Return only the lines of the data below from the line with "Open Help for the Recharge Package" up to and including the line with "Viewport: 386px width, 289px height.", exactly as written, with the pictures omitted.

--------------------

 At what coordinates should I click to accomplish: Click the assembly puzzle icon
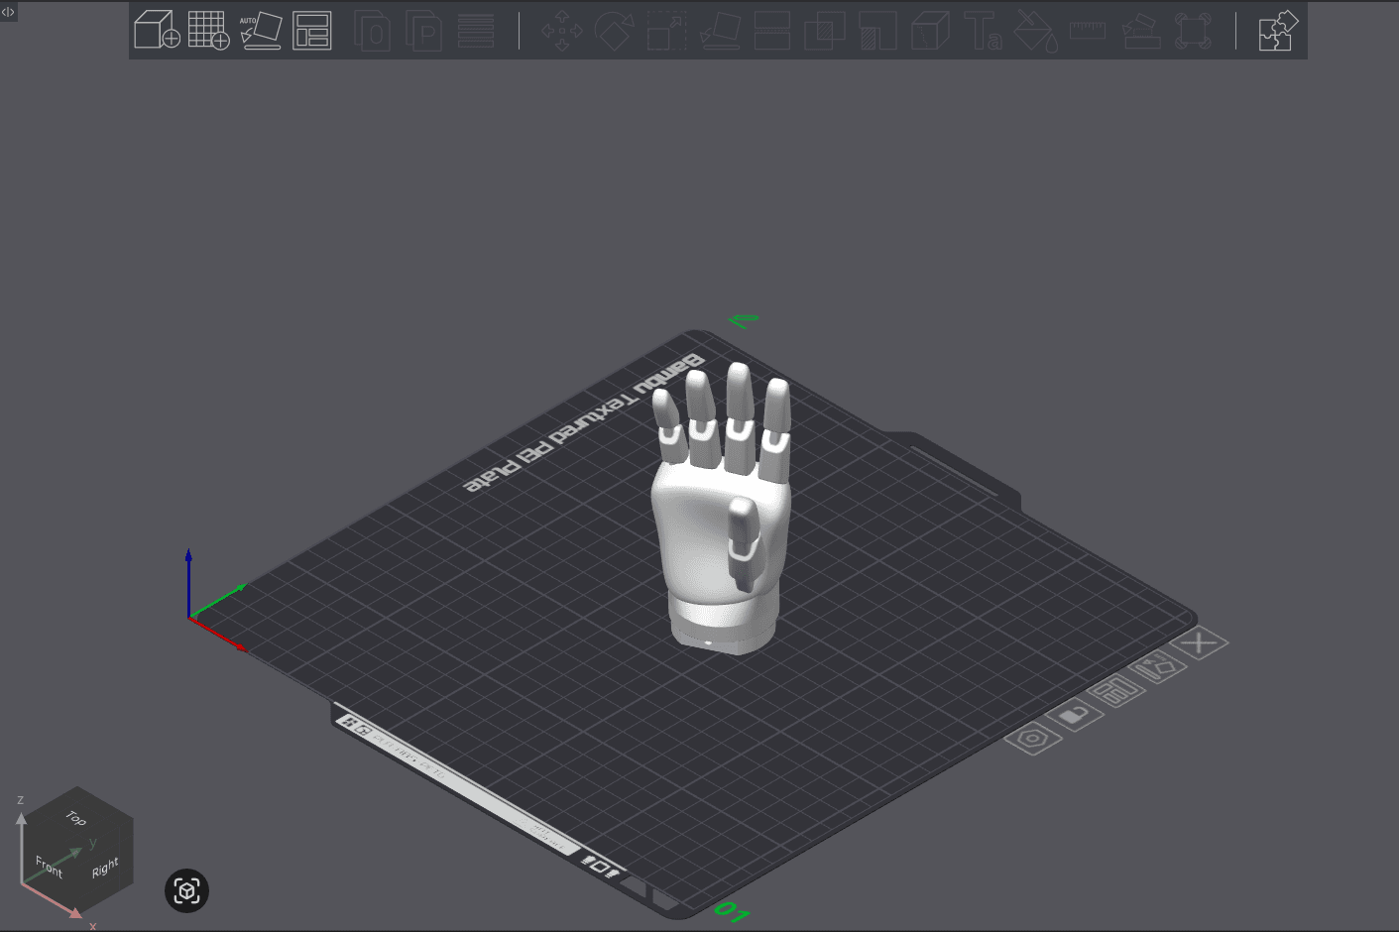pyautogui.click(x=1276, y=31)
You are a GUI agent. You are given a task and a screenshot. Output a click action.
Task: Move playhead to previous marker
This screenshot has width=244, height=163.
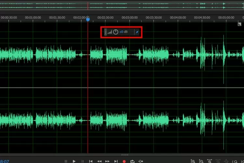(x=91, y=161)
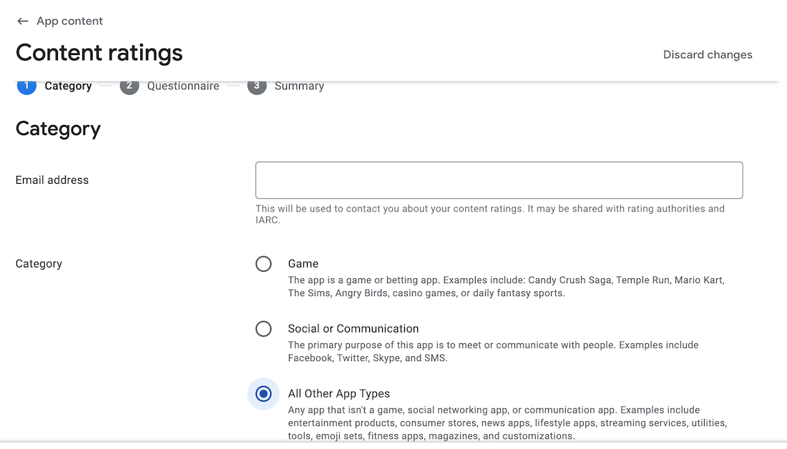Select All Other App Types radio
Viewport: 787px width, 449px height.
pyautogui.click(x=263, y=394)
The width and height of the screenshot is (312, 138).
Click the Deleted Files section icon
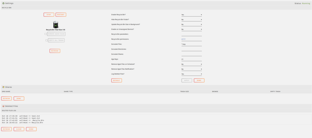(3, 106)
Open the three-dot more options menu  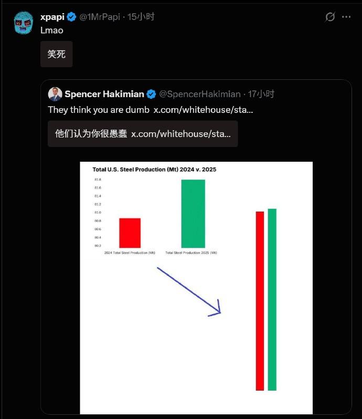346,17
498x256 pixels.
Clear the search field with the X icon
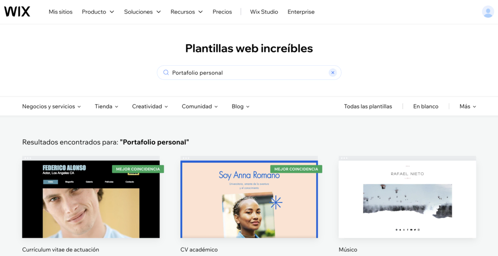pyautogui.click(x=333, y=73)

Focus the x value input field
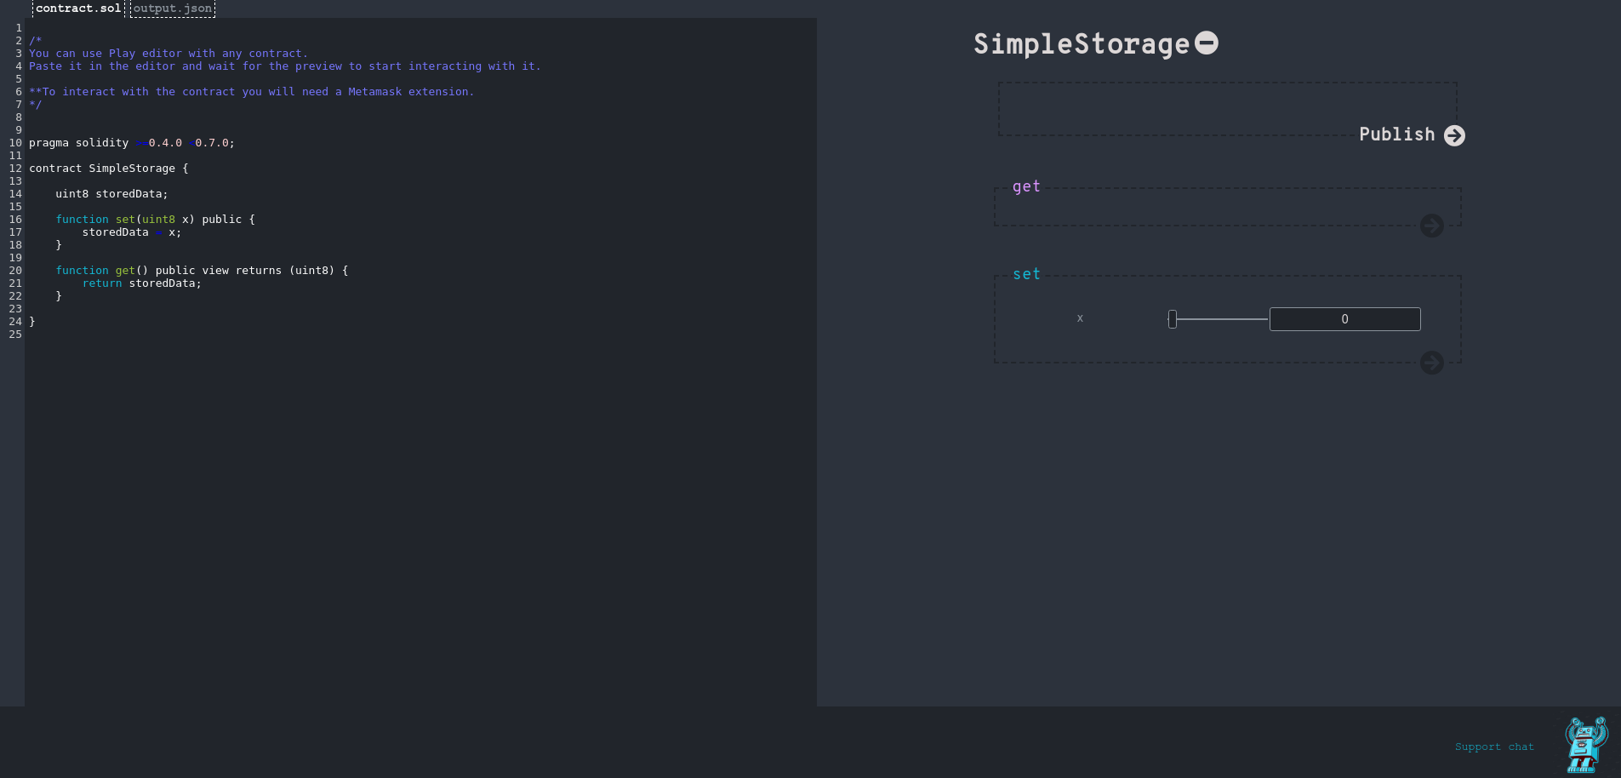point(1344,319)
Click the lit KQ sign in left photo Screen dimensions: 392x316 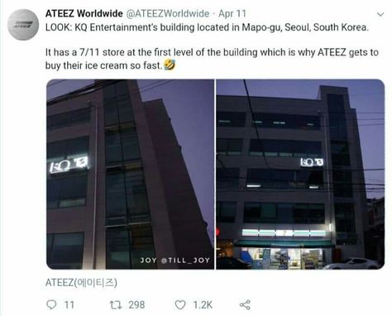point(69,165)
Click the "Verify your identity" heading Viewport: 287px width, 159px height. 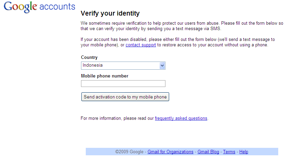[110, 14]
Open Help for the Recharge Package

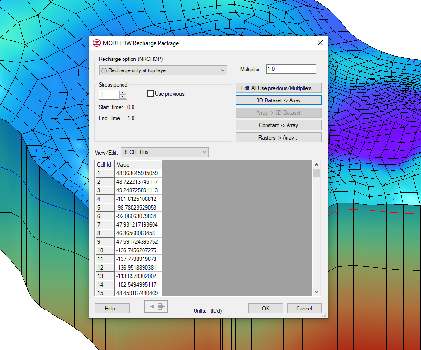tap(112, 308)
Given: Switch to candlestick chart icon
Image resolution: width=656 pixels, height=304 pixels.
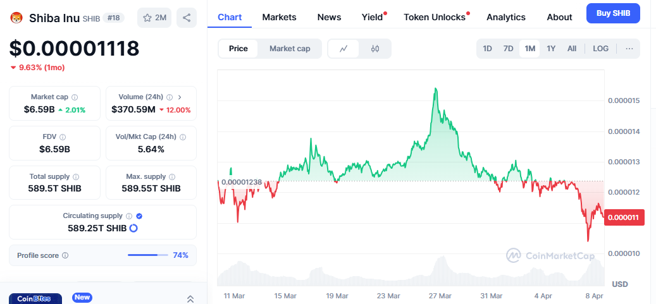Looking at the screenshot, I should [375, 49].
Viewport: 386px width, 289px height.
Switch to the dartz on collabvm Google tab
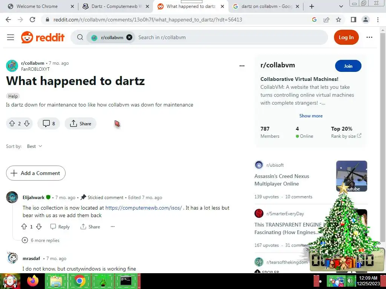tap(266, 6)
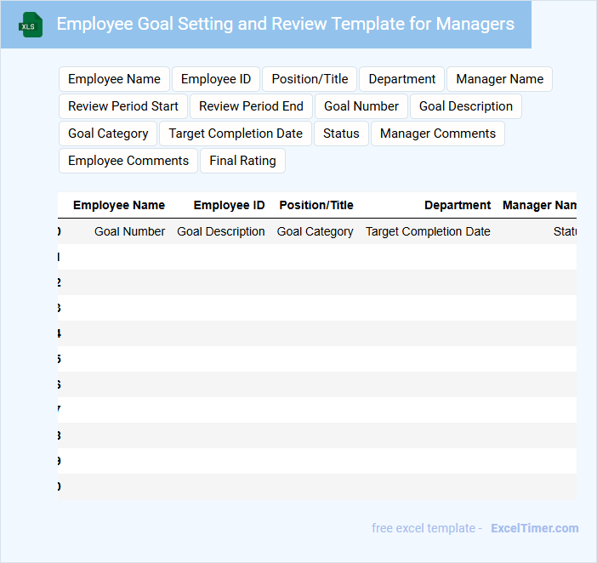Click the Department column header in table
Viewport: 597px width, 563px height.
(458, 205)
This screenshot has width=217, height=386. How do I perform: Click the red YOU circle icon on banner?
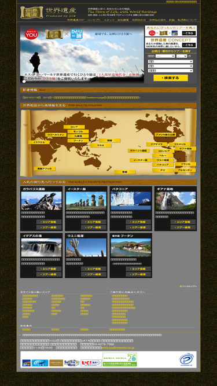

--------------------

=== Output for this task ===
Open Help for the Recharge Package

tap(112, 308)
Given: Switch to candlestick chart icon
Image resolution: width=656 pixels, height=304 pixels.
Looking at the screenshot, I should [375, 49].
Viewport: 386px width, 289px height.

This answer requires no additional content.